A prehistoric marine predator that lived half a billion years ago has been named after the Millennium Falcon starship from Star Wars.
The new species – Cambroraster falcatus – was described from fossils pressed between sheets of rock in the famous Burgess Shale formation in the Canadian Rockies.
Discovered in 1909, the Burgess Shale dates back to the middle Cambrian, some 506 million years ago when a cornucopia of multicellular lifeforms blossomed into existence.
Like similar formations, it is unique in having preserved numerous soft-bodied fossils from this time, many of which have no known living relatives.
Hundreds of Cambroraster fossils have been unearthed over recent years in the northern Kootenay National Park, which lies roughly 40 kilometres south of the original Burgess Shale site.
Palaeontologists Joe Moysiuk and Jean-Bernard Caron, both from the Royal Ontario Museum and the University of Toronto, used more than one hundred of these fossils to piece together a detailed description of the new beast.
“The sheer abundance of this animal is extraordinary,” says Caron. “Over the past few summers we found hundreds of specimens, sometimes with dozens of individuals covering single rock slabs.”
Cambroraster’s large head is covered by a hard carapace, similar in shape to the shell of a horseshoe crab.
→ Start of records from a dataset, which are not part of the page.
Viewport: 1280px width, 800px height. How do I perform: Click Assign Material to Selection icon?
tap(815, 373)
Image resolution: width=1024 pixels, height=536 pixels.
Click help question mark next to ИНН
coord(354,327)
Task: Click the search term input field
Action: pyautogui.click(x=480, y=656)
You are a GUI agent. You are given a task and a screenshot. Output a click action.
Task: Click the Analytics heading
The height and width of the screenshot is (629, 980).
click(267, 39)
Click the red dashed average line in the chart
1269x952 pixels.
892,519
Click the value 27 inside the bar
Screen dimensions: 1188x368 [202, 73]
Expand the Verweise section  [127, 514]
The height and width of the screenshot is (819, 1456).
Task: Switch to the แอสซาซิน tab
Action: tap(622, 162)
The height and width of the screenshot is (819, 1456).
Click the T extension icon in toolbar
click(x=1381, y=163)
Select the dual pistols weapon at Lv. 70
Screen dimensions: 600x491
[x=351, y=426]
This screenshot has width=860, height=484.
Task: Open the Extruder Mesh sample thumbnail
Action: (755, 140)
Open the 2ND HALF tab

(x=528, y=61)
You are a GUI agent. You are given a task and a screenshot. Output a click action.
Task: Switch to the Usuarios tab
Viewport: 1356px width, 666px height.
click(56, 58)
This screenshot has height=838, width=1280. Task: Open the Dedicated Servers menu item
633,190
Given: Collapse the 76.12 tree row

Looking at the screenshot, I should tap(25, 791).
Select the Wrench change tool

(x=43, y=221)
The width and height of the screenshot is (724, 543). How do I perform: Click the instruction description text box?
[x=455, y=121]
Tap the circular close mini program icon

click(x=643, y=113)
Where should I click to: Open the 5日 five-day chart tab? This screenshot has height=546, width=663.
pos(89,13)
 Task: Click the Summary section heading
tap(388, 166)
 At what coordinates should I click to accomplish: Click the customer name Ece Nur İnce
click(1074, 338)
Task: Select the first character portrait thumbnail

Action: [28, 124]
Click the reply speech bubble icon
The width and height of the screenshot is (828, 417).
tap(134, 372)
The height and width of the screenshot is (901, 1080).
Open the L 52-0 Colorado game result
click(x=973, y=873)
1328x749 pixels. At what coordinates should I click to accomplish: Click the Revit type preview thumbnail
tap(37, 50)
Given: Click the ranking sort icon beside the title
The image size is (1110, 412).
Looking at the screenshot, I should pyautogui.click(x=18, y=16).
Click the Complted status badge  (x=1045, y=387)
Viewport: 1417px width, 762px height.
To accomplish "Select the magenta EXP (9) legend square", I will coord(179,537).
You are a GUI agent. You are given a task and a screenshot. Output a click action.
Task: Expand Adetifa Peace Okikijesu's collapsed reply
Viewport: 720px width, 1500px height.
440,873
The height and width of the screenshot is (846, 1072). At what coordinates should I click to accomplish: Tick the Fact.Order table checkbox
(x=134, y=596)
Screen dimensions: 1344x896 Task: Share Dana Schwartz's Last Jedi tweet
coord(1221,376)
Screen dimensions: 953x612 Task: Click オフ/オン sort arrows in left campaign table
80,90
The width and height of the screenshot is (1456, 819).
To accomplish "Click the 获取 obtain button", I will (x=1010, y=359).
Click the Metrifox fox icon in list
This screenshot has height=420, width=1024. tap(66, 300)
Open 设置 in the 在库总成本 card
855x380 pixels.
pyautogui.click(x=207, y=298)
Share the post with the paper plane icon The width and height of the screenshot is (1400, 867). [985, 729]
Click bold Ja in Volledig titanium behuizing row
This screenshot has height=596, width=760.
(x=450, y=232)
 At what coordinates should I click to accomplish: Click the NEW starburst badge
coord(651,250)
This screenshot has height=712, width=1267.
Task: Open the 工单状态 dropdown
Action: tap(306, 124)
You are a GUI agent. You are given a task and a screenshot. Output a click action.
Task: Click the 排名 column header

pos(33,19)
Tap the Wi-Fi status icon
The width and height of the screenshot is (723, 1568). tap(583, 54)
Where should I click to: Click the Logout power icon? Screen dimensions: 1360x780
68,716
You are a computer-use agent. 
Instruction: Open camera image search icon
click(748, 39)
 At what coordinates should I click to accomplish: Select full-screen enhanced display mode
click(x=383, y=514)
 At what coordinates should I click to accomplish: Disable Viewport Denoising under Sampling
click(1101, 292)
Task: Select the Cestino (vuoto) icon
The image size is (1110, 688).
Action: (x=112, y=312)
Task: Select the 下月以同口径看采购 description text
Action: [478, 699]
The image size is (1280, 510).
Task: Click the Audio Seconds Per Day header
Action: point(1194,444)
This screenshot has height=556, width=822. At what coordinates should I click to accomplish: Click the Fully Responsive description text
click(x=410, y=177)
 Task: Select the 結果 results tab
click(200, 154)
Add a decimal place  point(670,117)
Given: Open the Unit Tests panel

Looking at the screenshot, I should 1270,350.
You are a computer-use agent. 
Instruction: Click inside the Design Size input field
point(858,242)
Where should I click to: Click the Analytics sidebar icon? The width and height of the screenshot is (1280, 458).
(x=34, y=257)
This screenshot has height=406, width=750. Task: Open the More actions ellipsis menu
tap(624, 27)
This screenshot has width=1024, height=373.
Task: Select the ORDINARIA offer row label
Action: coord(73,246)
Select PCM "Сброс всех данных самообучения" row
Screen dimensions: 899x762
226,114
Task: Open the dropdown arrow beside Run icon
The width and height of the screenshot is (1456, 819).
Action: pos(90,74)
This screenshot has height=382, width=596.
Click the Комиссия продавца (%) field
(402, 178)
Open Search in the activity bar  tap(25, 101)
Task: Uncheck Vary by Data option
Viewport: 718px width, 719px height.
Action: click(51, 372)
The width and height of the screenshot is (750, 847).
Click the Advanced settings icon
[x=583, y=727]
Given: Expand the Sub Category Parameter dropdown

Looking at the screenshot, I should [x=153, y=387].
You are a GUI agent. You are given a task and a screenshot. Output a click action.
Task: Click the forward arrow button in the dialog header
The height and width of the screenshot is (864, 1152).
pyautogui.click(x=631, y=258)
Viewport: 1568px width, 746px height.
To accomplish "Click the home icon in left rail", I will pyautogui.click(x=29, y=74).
Flaps along the side of its body would have helped the marine creature propel itself through the water.
Its circular tooth-lined mouth is adorned by a fancy moustache of rake-shaped feeding appendages. (Cambro refers to Cambrian; raster, to these rake-like claws).
“We think Cambroraster may have used these claws to sift through sediment, trapping buried prey in the net-like array of hooked spines,” says Caron.
All told, Cambroraster grew up to 30 centimetres in length – massive by the standards of its day.
“Most animals living during the Cambrian Period were smaller than your little finger,” says Moysiuk, who led the study.
Cambroraster belongs to a group of organisms called radiodonts, all of which have round, toothy smiles and are distant relatives of today’s exoskeleton-wielding arthropods – crustaceans, insects, spiders and the like.
“The radiodont fossil record is very sparse; typically, we only find scattered bits and pieces,” says Caron.
“The large number of parts and unusually complete fossils preserved at the same place are a real coup, as they help us to better understand what these animals looked like and how they lived,” he says.
Cambroraster doesn’t just bear a passing resemblance to horseshoe crabs (and the Millennium Falcon) – it probably foraged in a similar way, too, scooting along the sea floor and using its carapace to plough through sediment as it fed.
“This represents a remarkable case of evolutionary convergence in these radiodonts,” says Moysiuk.
The work is published in the Proceedings of the Royal Society B.